How your poor sleeping habits are affecting you everyday
We all know that sleep is important, but most students do not get enough of it. With all of the stress of high school, there’s no time for sleep. The National Sleep Foundation states, “(teenagers) should be getting eight and a half to nine hours of sleep a night.” With sports, activities and homework, it is nearly impossible to reach this amount. Because not every student can get enough sleep nightly, it is crucial to learn ways of how to get the deepest and most effective amount of sleep.
Screens
83% of the BSM student body look at their phones before they go to bed. Studies have shown that looking at screens before sleeping stimulates the brain, making it harder for one to fall asleep.

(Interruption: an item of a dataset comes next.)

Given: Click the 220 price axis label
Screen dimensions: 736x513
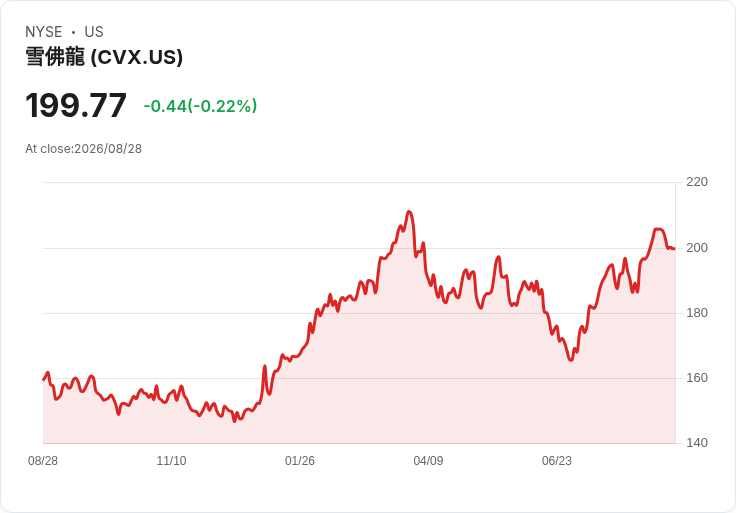Looking at the screenshot, I should (697, 182).
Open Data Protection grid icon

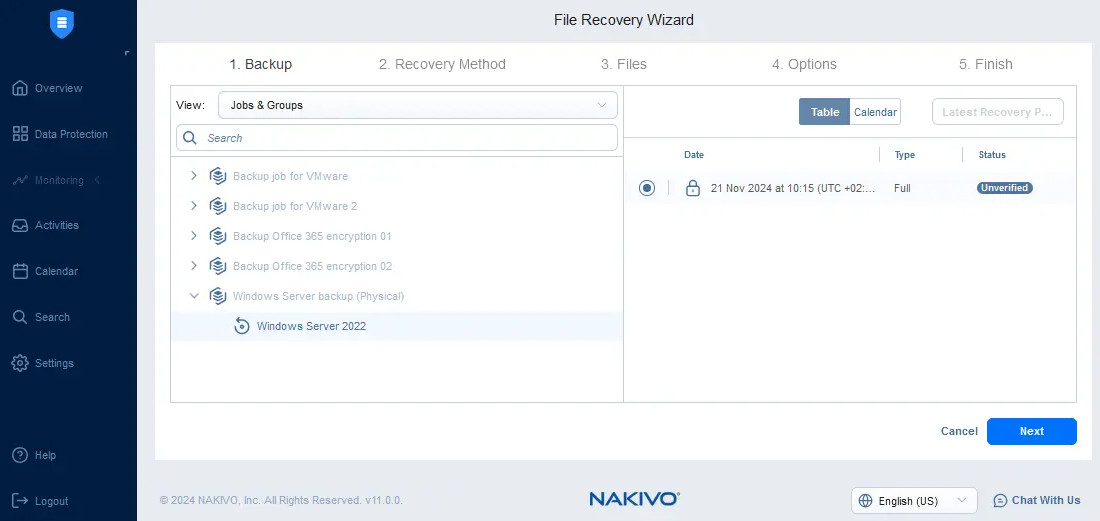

Most of today’s generation look at their phone or check Facebook or Twitter for the last time before going to bed. It is also common to unwind from a long day by watching TV or Netflix. In order to avoid stimulating the brain before bed, it’s vital to put the electronics away at least an hour before falling asleep. Joan Fox, Medical Director at Abbott Northwestern Hospital Sleep Center, informs on how to get the best sleep. “Avoid [bright screens] close to your eyes for an a hour or more before bed as light is a powerful cue to delay your sleep phase,” Fox said. By avoiding screens, it will become much easier to fall asleep in less time.
Managing your sleep
“In the hectic world of high school, most teens are trying to have it all. The expectations placed on teens by friends, parents, teachers, and coaches are very demanding. If you are not sleeping close to the recommended 9.25 hours of sleep, those demands are so much harder to meet––your brain and body will be inefficient,” Fox said. Teenagers need to find a balance between the things they want to do, and the things they need to do. Only 1% of the BSM student body sleeps for 10 or more hours nightly. Social media is addictive, but sleep is more beneficial to a student’s academic career in the long run.
Sleeping Apps
Techniques to help you to develop better sleeping habits are right at your fingertips with various sleep apps available on smartphones. Many of them including deep breathing exercises and relaxing music, as well as some teaching various ways to meditate. There are thousands of sleeping apps available, but finding which one works best for each individual is important. The top ones consist of: Yoga for Insomnia, Sleep, Relax & Sleep by Glenn Harrold, and Pzizz Sleep. The app focuses on calming the body to make it easier to fall asleep. BSM senior Mikaela Potter uses another app, Sleep Cycle Alarm Clock, to analyze her sleep quality. “It measures movement in your sleep to see how much you are awake during the night [and helps] you feel more rested when you wake up by waking you up at your lightest sleep.” Potter said.
School work
The less sleep, the more difficult learning becomes during the day. “ Short term severe sleep restriction (4 hours or less) and long term mild/moderate sleep restriction (6-7 hours) as well poor quality or disrupted sleep affect cognitive function, memory, physical performance, and emotional stability. So that means your efficiency in learning and ability to ‘perform’ is hindered by insufficient sleep of any kind.” said Fox. Many other studies have been released involving students and their sleep patterns. Duke University came out with an article stating that less than eight hours of sleep affects different parts of our brain that directly affect the ways we learn and communicate.